(Some records)
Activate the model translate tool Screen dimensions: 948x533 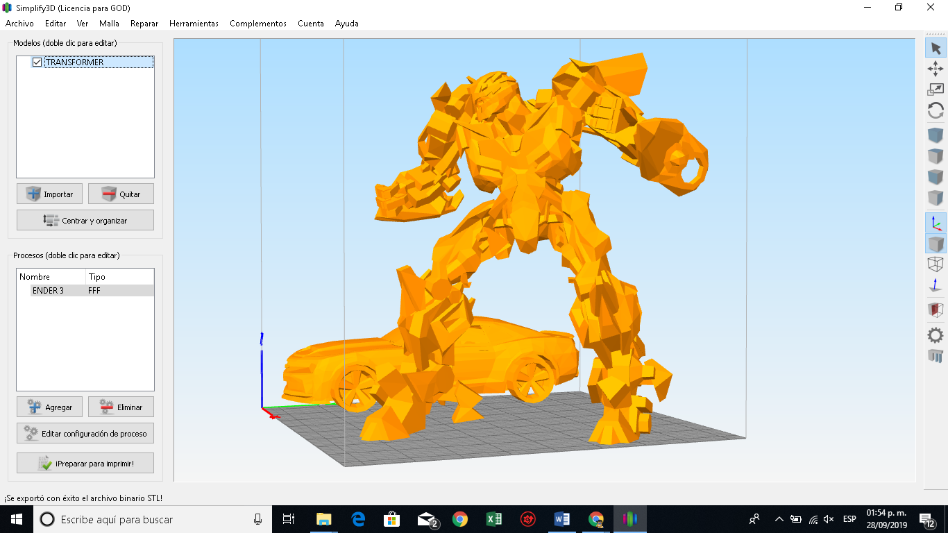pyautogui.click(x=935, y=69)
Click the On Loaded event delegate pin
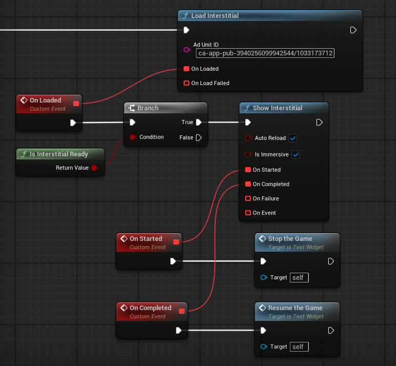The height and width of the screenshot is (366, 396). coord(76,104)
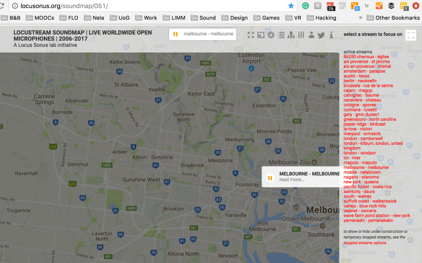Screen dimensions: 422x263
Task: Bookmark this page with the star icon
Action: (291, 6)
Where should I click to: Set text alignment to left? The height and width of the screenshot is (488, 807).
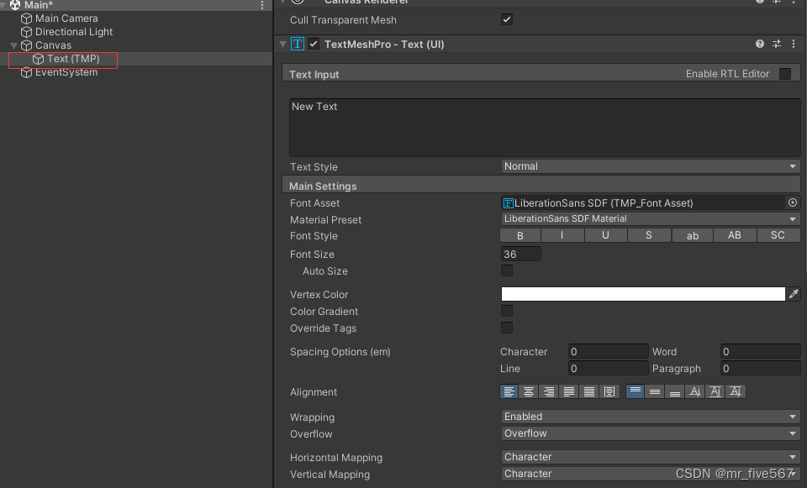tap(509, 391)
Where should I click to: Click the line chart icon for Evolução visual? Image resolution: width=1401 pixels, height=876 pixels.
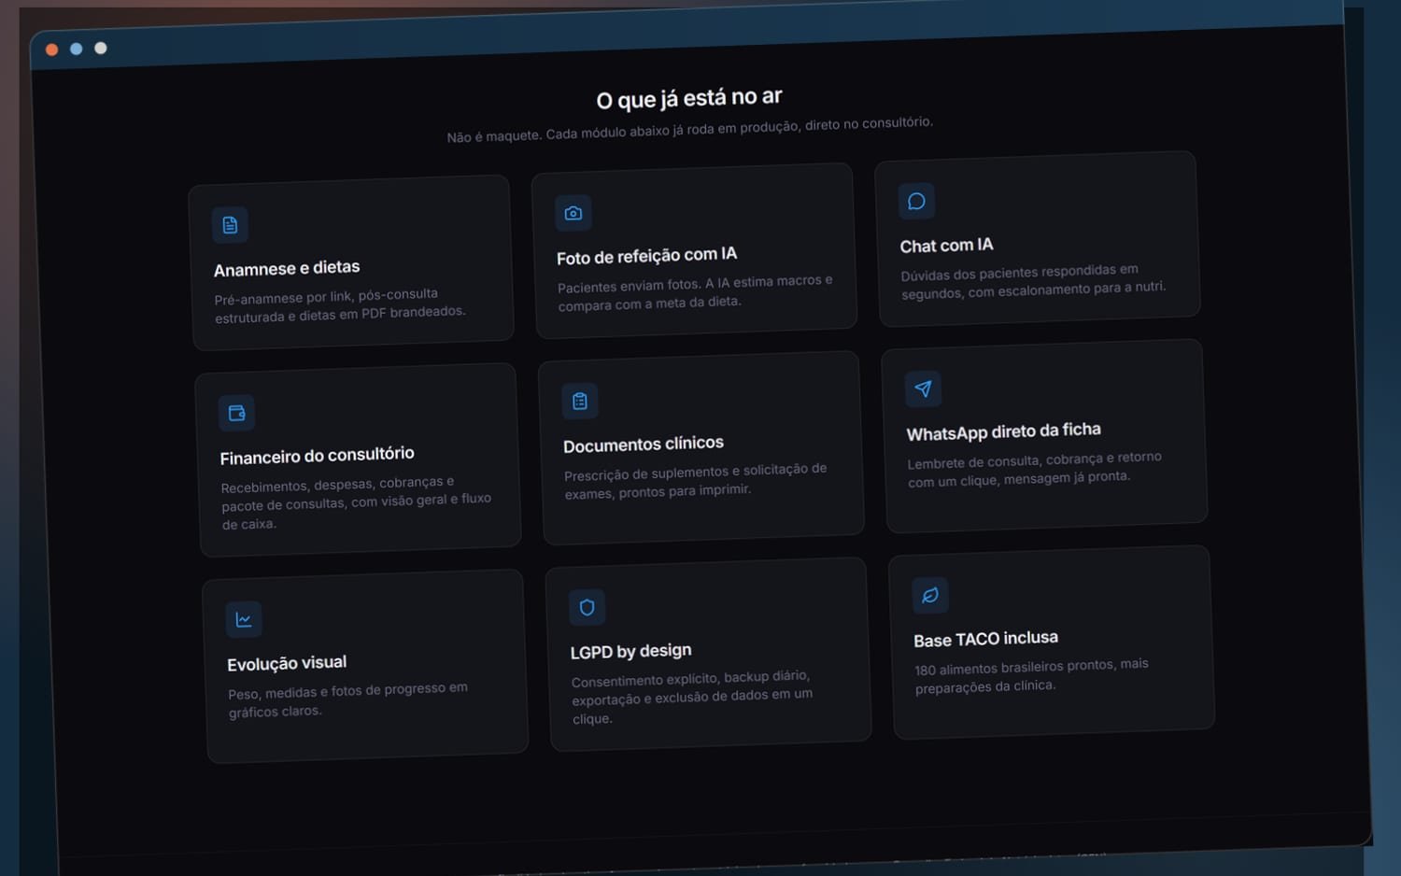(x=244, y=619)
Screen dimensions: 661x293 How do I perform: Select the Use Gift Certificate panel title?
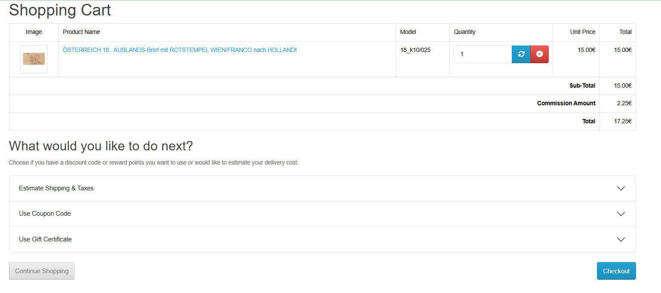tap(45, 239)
--
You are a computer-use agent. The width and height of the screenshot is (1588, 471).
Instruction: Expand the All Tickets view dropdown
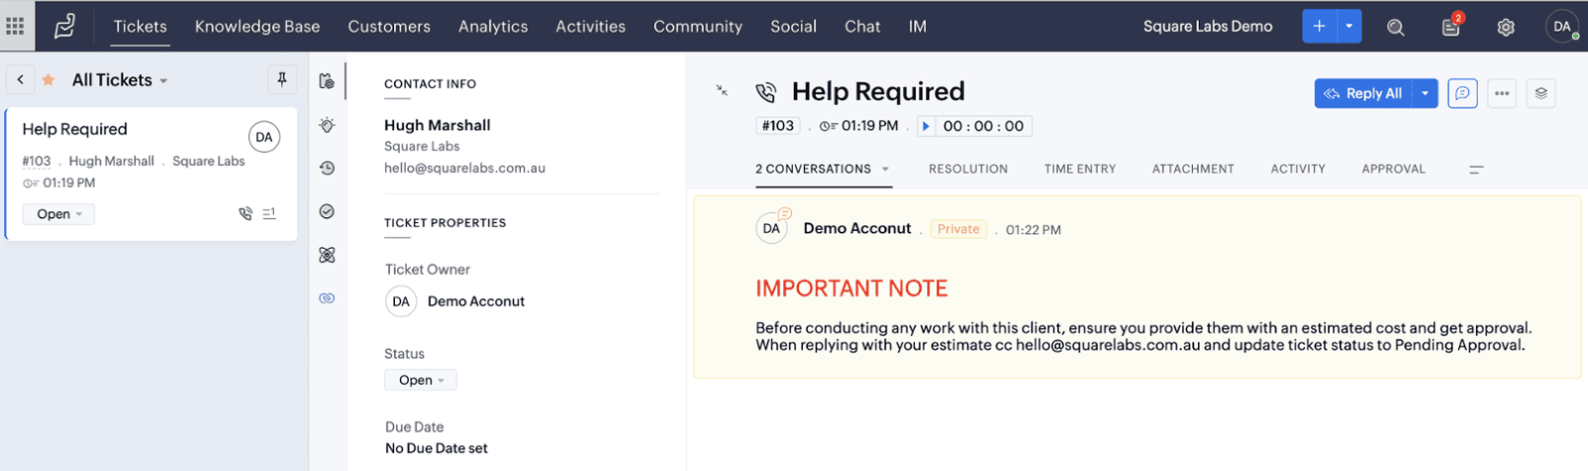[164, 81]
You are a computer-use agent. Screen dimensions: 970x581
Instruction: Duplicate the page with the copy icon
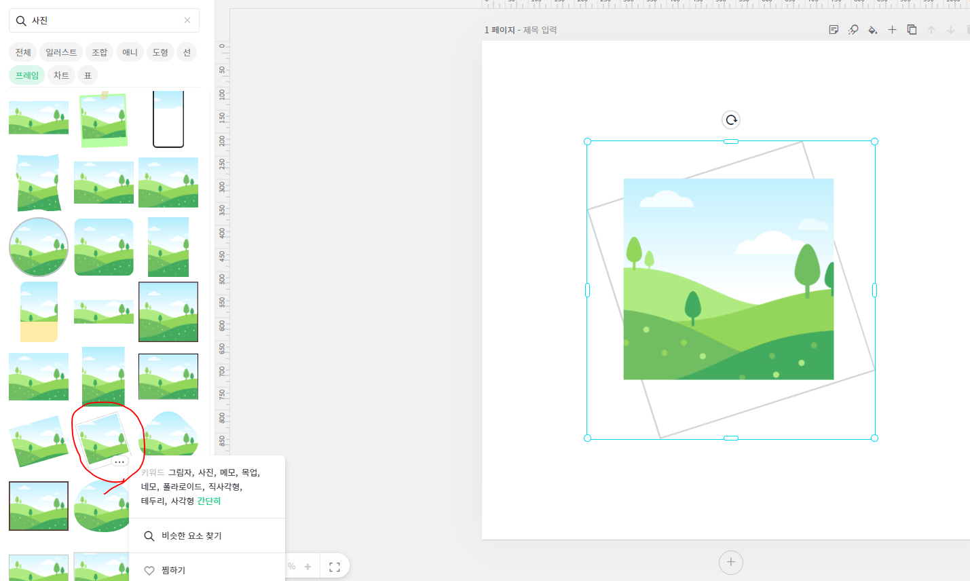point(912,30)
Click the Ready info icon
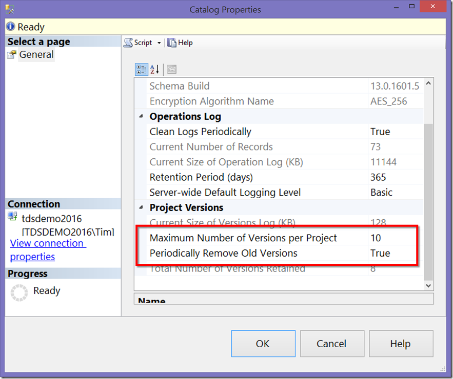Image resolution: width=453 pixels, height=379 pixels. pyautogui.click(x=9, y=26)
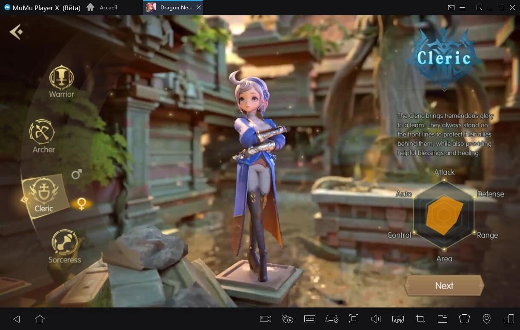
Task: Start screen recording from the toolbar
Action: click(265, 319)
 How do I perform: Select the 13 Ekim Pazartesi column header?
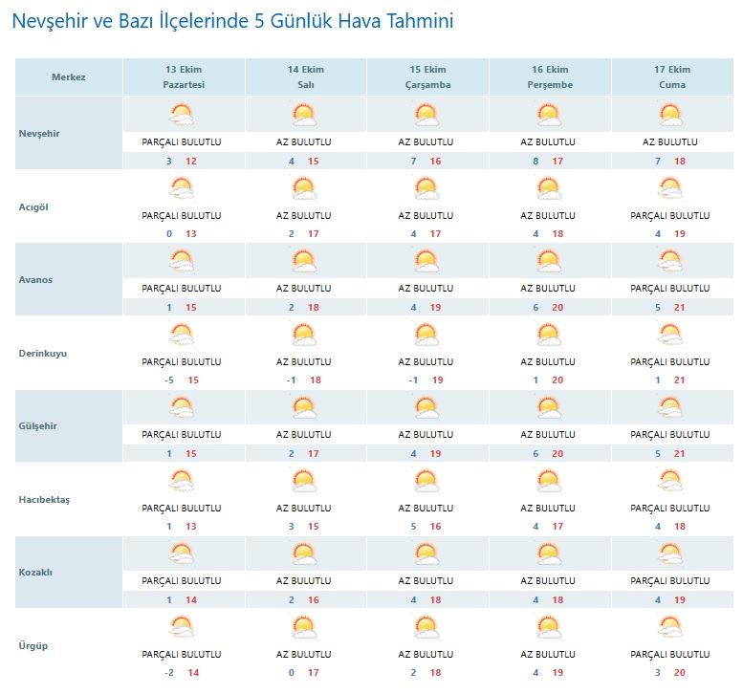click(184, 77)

The problem:
Output the lines running from the one containing "Click the On Loaded event delegate pin" through the one containing "tap(509, 391)", including both of those lines, exactly as they appear. Leave the pictures out of your answer.

Solution:
Click the On Loaded event delegate pin
The height and width of the screenshot is (366, 396). coord(76,104)
Screen dimensions: 422x263
Task: Bookmark this page with the star icon
Action: (291, 6)
Where should I click to: Set text alignment to left? The height and width of the screenshot is (488, 807).
tap(509, 391)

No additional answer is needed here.